This article is from Issue 51: May/June 2011

Eisley Grown Up

After years of personal and professional heartbreak, the indie band returns—wiser and less whimsical.

An artist’s best work is often borne out of personal tragedy.

In the case of the three DuPree sisters from the alt-pop band Eisley, such inspiring heartbreak took the forms of a painful breakup, a broken engagement and a divorce. The entire band, which includes brother Weston DuPree and cousin Garron DuPree, also recently experienced the calamity of a professional divorce with Warner Bros. Records/Reprise Records, who released their first two albums and several EPs.

The sisters, Stacy, 22, Chauntelle, 29, and Sherri, 27, huddle close together on a couch and—as sisters are wont to do—they speak over each other, finish one another’s sentences and cast knowing looks when thorny subjects come up. When they speak, they do so as if they’re on the other side of it all. They’ve made it through the worst of times.

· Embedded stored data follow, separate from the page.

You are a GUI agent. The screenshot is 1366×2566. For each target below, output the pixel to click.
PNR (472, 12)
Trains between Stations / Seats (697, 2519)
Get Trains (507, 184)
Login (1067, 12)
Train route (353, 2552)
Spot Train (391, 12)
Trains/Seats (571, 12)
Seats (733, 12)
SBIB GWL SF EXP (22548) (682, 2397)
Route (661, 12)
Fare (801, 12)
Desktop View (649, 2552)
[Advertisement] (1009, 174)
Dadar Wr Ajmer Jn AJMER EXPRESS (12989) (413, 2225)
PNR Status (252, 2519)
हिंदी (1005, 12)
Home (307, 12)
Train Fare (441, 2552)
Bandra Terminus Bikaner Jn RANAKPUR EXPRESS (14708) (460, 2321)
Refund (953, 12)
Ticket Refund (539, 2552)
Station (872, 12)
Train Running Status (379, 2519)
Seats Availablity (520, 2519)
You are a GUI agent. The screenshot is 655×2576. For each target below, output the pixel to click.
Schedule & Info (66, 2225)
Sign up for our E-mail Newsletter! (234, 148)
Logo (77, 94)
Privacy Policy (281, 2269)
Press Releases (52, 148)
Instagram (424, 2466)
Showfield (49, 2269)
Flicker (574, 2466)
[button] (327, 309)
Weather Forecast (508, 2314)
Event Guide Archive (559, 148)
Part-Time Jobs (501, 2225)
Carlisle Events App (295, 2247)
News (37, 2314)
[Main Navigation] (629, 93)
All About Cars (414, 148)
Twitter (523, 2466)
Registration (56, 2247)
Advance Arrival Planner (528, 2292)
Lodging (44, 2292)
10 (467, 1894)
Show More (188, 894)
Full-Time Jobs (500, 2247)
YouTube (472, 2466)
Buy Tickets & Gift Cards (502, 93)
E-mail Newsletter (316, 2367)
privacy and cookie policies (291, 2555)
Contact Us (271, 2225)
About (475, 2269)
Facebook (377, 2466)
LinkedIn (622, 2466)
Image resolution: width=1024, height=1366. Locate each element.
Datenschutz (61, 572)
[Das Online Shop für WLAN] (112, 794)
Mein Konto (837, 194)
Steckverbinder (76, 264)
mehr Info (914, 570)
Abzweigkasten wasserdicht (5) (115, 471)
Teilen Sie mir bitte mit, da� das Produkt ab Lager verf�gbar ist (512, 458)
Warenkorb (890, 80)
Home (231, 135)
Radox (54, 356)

Their easy camaraderie and obvious care for one another suggests they haven’t escaped pain unscathed, but the events of their lives have had the positive effect of pushing them closer together than they’ve ever been.

Marking this milestone is the release of Eisley’s third full-length album, The Valley. The project chronicles the myriad low points the band experienced in the four years since their critically acclaimed Combinations, and the new direction they’ve been given as a result. What Eisley was has passed away. But there is also the promise of something new.

“It’s kind of like the end of an era for us,” says Sherri, who sings and plays guitar. “We’re starting over with a new label and everything. It’s going to be different.”

Love Lost ... and Found Again

The Valley, which came out in March, is a continuation of Eisley’s trademark bittersweet pop-rock, but presented in a more grown-up tone. The mature viewpoint is largely the result of Sherri’s divorce from Chad Gilbert, guitarist for New Found Glory.

“My songs kind of follow a story of finding out that I was going to be divorced, accepting that and moving on from that and then falling in love again,” says Sherri, now married to Max Bemis, frontman for the band Say Anything. “My part of the record is kind of a concept and takes a journey.”

Stacy, the band’s other chief lyricist, singer and keyboardist, couldn’t help but feel her sister’s pain as she penned her lyrics.